I tried it and I get:
x3.cpp:17:7: error: lvalue required as unary '&' operand
foo(&a);
^
They are just constants, its like say &5 which is nonsense. Enums are just integers, and pointers are just integers: its no more efficient to use pointers here, actually its less efficient... just pass copies. You can pass a pointer to the enum type, but then you need something to point to:
I tried this approach and it does work:
void foo(int x, I2C1_MESSAGE_STATUS *mc)
...
I2C1_MESSAGE_STATUS useful = I2C1_MESSAGE_FAIL;
foo(3, &useful);
a bit of playing with it, I could not get references nor pointers to the internal enum constants, but I could do both with a local variable of the enum type.
this makes sense. The compiler tries to optimize enums. Think of it this way: enums are an alias for a constant integer. The compiler does not need a name, it can work fine using 1, 7, and 11 for example right in the assembly code. The names are for the human, instead of
array[11]
you have
array[usefulname];
and so on. but the compiler down at the machine code generation still generates array[11]. So they are not 'stored' so much as 'looked up and inserted upon demand'.
There is a tool called the enum class that can do a bit more things. I have yet to find a use for it, but it may be able to do this, I do not know.
Thanks for the reply.
I should have been more clear but the preliminary code defining the enum and the function declaration are immutable as they are generated by the Microchip MCC facility and I cannot change them. Thus I do not have control over the typedef. (The extra comma was a typo by me truncating it for clarity but not in their code).
The *pstatus (as humid-status) is passed TOO me from the subroutine after it runs.
Thus I need a receiver for this data.
I thought my statement:
num I2C1_MESSAGE_STATUS humid_status;
would allocate the storage necessary to hold the returned data. But apparently not.
So whether I use "humid-status" or its address I get an error.
Sorry for my somewhat short reply above--for some reason my browser omitted half of jonnin's reply and all of the next.
At any rate, per Grey Wolf, I omitted the "enum" from my declaration of "humid-status" and it compiles. I had tried this earlier but not put the "&" on the recall.
All of this is a bit strange to me as I do not really know what is going on under the covers-I wish the documentation would expand things into assembly so we could see what actually happens! Jonnin alludes to this. I had consulted K&R on this and the didn't shed much light. "enum" was something they did not have in their first edition.
All told when i write all the code myself I do not use enum for aforesaid reasons. I never really found it all that useful but then my code is very 1980s!
I will pop my new code into the microprocessor soon and hope it works.

Task description: Extend the forum thread about passing enum constants by pointer, picking up right after its final post.

Material shown:
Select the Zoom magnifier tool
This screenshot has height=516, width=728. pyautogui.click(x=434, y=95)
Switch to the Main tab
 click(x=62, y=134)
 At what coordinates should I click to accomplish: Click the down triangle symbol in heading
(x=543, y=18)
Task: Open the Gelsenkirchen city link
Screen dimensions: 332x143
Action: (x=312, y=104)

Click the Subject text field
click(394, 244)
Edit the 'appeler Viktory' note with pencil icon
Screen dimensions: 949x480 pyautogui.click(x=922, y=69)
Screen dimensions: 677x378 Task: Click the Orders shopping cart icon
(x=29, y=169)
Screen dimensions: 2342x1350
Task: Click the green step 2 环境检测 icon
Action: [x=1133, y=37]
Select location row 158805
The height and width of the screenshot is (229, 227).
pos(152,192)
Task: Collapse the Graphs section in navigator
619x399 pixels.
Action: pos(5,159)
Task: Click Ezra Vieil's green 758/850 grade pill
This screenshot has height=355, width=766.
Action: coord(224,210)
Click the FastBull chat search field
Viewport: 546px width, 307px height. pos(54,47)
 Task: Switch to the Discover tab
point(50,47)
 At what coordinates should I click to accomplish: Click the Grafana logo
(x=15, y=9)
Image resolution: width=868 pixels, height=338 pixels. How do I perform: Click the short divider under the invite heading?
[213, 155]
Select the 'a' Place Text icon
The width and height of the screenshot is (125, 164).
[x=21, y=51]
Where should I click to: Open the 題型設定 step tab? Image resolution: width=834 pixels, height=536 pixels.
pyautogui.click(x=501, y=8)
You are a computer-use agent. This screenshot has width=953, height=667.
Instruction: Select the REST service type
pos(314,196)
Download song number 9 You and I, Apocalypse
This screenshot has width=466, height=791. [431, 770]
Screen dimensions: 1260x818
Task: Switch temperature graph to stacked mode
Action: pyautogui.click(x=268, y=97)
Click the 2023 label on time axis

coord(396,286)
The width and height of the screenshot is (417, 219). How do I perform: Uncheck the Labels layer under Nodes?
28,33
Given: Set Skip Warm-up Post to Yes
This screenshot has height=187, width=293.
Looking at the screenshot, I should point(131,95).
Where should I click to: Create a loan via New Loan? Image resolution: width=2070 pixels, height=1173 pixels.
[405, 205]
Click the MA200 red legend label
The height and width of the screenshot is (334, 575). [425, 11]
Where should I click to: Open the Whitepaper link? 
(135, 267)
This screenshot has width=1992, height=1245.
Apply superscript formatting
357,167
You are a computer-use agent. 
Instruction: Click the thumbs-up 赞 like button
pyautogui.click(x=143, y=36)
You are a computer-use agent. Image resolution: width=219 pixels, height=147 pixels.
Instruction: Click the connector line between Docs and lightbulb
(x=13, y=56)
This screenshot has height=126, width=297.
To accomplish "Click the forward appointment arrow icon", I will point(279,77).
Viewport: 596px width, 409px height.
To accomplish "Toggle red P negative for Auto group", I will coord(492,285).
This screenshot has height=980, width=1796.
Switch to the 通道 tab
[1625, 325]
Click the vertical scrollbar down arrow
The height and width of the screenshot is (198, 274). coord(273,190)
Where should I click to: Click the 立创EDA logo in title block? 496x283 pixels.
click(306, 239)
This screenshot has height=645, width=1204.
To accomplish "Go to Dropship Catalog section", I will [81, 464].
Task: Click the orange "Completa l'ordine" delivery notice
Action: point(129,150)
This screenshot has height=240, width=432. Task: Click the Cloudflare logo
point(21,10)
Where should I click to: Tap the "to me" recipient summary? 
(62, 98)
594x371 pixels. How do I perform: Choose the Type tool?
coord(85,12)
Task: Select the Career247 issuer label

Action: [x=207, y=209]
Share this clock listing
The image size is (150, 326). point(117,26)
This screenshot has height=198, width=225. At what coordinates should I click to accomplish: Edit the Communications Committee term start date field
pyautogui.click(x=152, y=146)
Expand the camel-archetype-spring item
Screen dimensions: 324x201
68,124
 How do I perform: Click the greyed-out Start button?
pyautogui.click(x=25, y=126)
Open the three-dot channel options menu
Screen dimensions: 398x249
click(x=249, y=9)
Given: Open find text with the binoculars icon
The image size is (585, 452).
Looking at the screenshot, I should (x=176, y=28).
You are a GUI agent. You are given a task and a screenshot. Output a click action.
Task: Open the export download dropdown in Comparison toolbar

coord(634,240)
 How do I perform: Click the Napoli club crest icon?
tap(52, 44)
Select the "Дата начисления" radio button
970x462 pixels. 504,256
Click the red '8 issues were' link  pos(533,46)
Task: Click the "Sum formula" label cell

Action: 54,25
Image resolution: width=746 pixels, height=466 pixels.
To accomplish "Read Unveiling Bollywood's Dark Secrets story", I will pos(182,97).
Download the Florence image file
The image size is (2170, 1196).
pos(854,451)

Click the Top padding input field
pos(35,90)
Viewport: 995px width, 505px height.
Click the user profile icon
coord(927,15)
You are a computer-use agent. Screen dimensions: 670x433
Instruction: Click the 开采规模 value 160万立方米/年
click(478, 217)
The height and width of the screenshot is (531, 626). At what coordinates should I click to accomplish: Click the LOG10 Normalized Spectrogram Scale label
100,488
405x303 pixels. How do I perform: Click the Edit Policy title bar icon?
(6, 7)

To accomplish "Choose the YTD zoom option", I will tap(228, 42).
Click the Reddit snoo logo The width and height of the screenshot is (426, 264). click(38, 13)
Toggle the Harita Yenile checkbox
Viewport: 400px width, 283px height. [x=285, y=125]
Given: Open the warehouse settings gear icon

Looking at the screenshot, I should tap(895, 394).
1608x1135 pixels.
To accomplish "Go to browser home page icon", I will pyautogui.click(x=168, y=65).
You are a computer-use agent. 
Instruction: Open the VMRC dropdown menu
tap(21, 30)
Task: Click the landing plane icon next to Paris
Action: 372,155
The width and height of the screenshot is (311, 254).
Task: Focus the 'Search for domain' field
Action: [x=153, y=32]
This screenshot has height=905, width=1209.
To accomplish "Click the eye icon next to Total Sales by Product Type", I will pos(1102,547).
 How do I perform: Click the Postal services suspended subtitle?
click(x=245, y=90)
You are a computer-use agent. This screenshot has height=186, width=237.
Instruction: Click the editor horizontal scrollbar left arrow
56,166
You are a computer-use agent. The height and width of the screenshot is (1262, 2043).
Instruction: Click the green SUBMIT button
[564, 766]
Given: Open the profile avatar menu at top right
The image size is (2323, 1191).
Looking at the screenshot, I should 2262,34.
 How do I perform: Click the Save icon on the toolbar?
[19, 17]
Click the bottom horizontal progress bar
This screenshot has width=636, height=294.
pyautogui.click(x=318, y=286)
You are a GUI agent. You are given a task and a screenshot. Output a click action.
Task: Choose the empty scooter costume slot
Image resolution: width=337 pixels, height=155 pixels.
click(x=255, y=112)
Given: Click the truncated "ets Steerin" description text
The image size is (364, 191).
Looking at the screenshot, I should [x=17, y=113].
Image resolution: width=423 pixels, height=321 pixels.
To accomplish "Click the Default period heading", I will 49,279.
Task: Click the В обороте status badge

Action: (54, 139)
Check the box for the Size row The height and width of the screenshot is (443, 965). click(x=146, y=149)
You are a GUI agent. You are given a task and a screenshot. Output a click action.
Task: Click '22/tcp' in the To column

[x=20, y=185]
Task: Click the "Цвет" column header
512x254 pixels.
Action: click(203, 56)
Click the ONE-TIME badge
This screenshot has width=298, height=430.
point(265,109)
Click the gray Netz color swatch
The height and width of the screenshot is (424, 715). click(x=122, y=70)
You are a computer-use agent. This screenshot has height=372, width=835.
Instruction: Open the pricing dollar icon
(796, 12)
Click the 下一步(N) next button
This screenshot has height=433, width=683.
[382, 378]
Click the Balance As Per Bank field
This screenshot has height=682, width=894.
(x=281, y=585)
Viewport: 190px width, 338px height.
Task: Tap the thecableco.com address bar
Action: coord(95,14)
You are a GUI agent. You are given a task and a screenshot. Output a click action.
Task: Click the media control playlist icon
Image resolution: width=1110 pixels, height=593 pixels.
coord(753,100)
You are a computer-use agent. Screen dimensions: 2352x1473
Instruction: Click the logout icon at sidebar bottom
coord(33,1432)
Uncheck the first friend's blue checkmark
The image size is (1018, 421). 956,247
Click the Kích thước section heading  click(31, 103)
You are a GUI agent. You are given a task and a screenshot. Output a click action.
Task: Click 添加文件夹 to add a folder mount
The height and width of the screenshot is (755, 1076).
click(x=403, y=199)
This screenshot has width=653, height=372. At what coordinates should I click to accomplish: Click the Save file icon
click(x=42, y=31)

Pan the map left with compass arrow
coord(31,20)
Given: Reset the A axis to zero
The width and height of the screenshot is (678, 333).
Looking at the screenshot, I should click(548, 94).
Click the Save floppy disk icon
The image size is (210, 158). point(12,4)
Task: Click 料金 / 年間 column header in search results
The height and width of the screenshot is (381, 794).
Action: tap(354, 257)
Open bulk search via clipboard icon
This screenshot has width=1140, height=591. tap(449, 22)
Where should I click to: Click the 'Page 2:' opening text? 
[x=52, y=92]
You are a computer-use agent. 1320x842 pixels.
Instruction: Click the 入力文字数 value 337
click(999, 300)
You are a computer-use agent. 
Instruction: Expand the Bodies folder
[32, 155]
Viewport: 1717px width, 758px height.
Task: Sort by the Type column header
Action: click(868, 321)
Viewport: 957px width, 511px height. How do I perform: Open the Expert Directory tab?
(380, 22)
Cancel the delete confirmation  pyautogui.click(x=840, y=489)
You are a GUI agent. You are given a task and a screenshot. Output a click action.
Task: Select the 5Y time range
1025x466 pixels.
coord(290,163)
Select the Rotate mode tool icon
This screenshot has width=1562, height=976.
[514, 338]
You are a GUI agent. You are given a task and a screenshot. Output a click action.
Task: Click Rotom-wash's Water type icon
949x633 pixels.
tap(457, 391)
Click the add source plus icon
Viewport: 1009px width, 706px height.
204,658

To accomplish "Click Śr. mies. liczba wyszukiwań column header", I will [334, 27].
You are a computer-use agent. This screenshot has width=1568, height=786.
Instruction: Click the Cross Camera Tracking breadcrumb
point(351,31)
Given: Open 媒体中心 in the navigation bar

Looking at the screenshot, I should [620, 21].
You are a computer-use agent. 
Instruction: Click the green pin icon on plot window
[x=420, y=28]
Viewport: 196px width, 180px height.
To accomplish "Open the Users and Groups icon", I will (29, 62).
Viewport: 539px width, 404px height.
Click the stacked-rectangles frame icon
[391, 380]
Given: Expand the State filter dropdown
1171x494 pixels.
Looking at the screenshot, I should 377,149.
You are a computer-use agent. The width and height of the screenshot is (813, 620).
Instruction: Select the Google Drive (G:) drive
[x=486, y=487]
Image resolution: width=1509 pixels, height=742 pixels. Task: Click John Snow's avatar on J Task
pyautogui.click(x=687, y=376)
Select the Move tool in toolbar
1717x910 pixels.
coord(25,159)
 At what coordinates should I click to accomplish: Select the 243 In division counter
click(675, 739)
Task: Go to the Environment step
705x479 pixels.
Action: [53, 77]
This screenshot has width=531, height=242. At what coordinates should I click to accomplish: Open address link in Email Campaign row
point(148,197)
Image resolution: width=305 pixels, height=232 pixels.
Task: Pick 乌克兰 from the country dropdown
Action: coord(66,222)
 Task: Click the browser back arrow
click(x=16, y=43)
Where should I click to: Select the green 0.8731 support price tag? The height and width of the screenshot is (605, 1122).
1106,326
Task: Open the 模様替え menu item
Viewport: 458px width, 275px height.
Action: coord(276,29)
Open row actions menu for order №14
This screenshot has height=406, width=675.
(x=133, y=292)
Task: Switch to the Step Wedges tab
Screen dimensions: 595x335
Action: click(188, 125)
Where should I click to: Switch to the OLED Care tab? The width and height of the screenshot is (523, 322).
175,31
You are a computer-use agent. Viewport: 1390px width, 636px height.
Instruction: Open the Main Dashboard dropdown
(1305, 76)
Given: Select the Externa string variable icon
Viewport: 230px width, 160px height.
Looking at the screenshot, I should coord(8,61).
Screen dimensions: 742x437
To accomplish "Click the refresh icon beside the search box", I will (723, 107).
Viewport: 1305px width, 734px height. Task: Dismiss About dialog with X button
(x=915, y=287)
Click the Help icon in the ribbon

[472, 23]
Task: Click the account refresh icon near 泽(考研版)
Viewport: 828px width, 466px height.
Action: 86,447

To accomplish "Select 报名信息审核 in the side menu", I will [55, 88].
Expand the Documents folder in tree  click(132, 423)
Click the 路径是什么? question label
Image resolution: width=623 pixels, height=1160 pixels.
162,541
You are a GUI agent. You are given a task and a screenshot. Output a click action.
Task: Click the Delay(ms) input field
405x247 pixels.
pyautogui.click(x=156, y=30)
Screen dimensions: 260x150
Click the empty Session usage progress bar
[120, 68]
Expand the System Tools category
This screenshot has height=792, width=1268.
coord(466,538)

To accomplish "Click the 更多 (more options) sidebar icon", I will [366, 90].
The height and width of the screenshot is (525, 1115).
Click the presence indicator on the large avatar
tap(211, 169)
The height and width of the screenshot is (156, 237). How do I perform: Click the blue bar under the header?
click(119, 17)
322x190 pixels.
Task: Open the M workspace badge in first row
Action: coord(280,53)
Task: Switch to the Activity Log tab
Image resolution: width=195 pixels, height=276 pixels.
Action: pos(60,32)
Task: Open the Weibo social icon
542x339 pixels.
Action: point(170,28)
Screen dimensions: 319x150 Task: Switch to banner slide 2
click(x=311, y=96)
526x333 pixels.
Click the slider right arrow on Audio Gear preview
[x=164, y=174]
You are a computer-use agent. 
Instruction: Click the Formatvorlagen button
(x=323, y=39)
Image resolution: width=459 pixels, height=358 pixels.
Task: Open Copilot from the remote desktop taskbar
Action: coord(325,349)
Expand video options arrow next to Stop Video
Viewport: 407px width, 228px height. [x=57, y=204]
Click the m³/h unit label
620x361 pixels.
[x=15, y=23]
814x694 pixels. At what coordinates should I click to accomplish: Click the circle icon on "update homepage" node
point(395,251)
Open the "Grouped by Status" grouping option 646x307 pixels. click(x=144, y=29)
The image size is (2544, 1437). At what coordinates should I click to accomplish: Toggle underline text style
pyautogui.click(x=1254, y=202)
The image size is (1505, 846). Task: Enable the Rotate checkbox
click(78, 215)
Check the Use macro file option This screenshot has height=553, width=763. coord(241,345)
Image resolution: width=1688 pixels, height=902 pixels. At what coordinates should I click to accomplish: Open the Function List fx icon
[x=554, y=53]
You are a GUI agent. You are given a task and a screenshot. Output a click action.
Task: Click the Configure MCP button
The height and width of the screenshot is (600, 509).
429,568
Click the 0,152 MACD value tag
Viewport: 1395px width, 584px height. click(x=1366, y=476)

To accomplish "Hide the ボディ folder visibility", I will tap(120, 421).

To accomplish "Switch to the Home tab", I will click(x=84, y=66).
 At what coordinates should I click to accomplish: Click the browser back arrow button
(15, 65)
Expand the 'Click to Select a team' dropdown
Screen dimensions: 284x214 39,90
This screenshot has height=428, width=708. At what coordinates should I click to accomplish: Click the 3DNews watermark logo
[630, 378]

Answer for the task:
You guys spent a lot of time on this--I really appreciated it
Fritz
you can compile your code to dump an assembly file with the c++ code that relates to it in the comments. Should be a setting/flag on your compiler. Its not very useful if you don't know asm, but you can see what its doing. A smaller sample program is better, even just a few lines. Different compilers will generate slightly different assembly for the same c++ for the same chip. Its not set in stone, all that is required is that it works.
enums are useful when you have related integer constants.
here, check this out:
enum days {monday, tuesday, wendsday, thursday, friday, saturday, sunday};
not very interesting, is it?
now check this out:
enum days {monday, tuesday, wendsday, thursday, friday, weekday, weekend, saturday, sunday};
...
blah blah if(today < weekday) ;//its a weekday!
blah blah ... if(today > weekend); // its a weekend!
you can organize groups of constants to have pretty logic, instead of saying if day < saturday (what does this mean, got to go look at the enum to see what the author was doing)
this is kind of a rushed dumb example but you can split stuff up, name array/vector locations so you can treat a simple vector like a struct or whatever without having to do anything special.
one more handy example:
enum { one, two, three, max};
int storage[max]{};
storage[two] = value;
...
oh no, its years later and I need a fourth location, but I need it before three, what to do?!
no problem:
change it to
enum { one, two, twoptfive, three, max};
and recompile and everything that worked before still works, and you have another location now in the ordering you wanted.
There are a LOT of improvements since 1980. Projects are bigger and the language is better suited to help you handle giant projects and do things more efficiently, with less rewriting of basic common things and more focus on the meat of your work. The downside is the language is gigantic now, C not as much as C++.
I didn't realize it was C, glad you got it working.
All of this is a bit strange to me as I do not really know what is going on under the covers-I wish the documentation would expand things into assembly so we could see what actually happens!
Compiler Explorer is an interactive online compiler which shows the assembly output of compiled C, C++, Rust, Go (and many more) code. [ https://godbolt.org/ ] It is a good tool for investigating what is going on.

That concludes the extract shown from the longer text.